No entanto, sem regulamentação, essas unidades acabam sendo subutilizadas e o custo dessa inércia é pago por todos. Enquanto isso, os hospitais continuam abarrotados, comprometendo tanto a eficiência e qualidade do sistema, como a segurança e a experiência do paciente e de suas famílias. Além disso, a inexistência de diretrizes gera insegurança jurídica, o que, por sua vez, dificulta investimentos e a integração dessas unidades na Rede de Atenção à Saúde.

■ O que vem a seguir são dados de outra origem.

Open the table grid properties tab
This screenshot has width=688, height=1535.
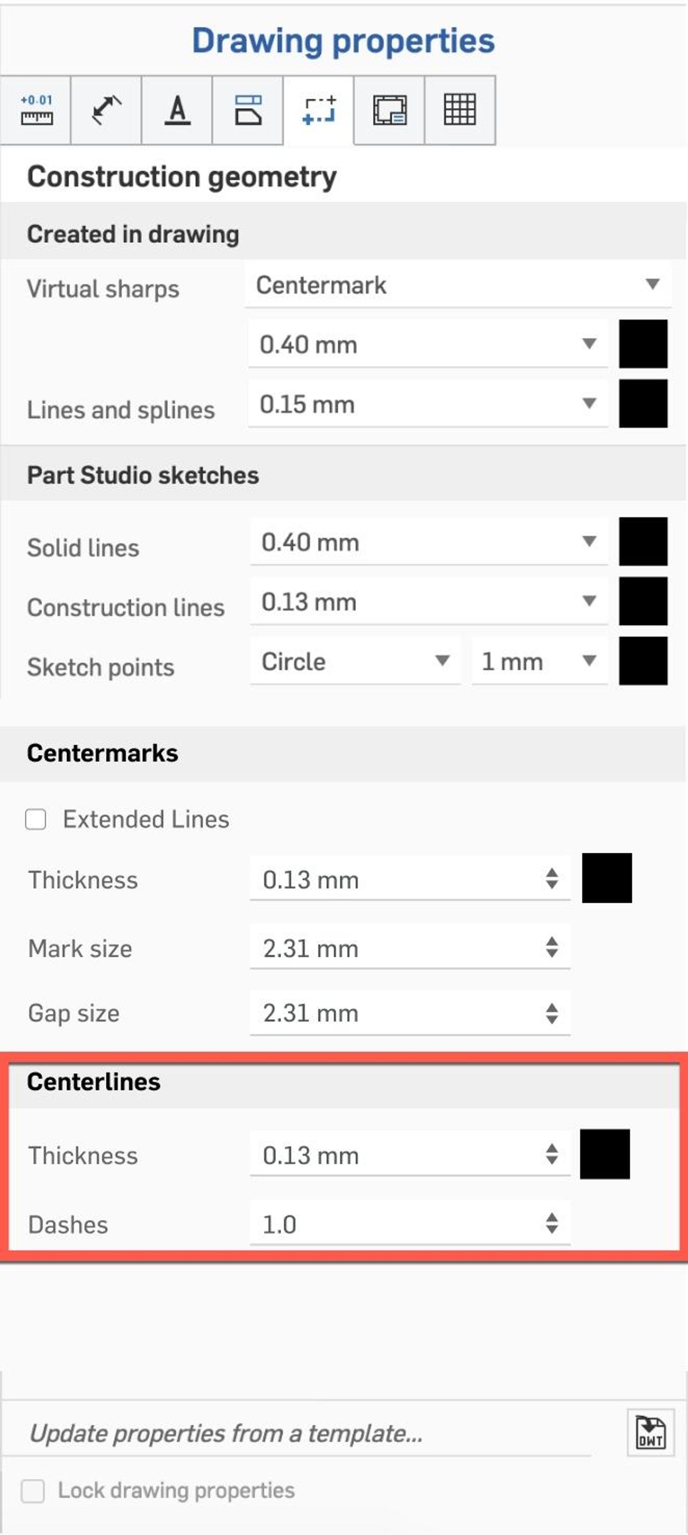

Imagine um Brasil onde as UTCs tenham critérios claros para infraestrutura, protocolos clínicos e equipes assistenciais, garantindo um padrão de qualidade em qualquer lugar do país. Com isso, não apenas as lacunas no cuidado seriam preenchidas, mas também as desigualdades regionais poderiam ser reduzidas. Regulamentar significa oferecer uma base sólida para que o setor se expanda, chegue a mais regiões e promova mais equidade.
Outro ponto fundamental é a capacitação de equipes. Cuidar da transição entre diferentes níveis de atenção não é simples; requer profissionais treinados, que saibam lidar com reabilitação, cuidados paliativos e o suporte emocional a pacientes e famílias. Diretrizes para programas de treinamento contínuo podem criar uma nova geração de profissionais prontos para atuar nesse setor tão estratégico.
Não estamos falando de uma ideia nova ou experimental. Países como Portugal e Canadá já mostram o impacto positivo das UTCs quando bem integradas ao sistema de saúde. Contudo, no Brasil, precisamos de um modelo adaptado à nossa realidade, que considere as desigualdades e a dependência do Sistema Único de Saúde (SUS) por grande parte da população. A regulamentação pode e deve trazer essa adaptação, com soluções pragmáticas e eficientes.
E há também o impacto econômico. Regulamentando o setor, podemos incentivar modelos híbridos, como parcerias público-privadas, que tornam os serviços acessíveis a diferentes perfis de pacientes sem comprometer a sustentabilidade financeira. É uma forma de garantir que o cuidado de qualidade não seja um privilégio, mas um direito que chegue a todos.
A regulamentação das UTCs é mais do que uma formalidade; é um passo essencial para colaborar com a transformação do sistema de saúde no Brasil. Tanto que desde que assumimos a diretoria da ABRAHCT em 2024, temos atuado fortemente em uma proposta, que tão logo for aprovada por todo setor será trabalhada junto aos órgãos públicos para que a mesma seja validada.
Ou seja, enxergarmos que estamos diante de uma oportunidade para melhorar a experiência dos pacientes, otimizar o uso de recursos e garantir um cuidado mais humanizado e um desfecho clínico mais eficiente. Não se trata somente de uma decisão política ou técnica, mas de uma resposta prática às necessidades de quem mais importa: as pessoas que dependem do sistema de saúde para viver com dignidade.
* Frederico Berardo é presidente da ABRAHCT (Associação Brasileira de Hospitais e Clínicas de Transição), que representa e congrega as Unidades de Transição de Cuidado que atuam no país.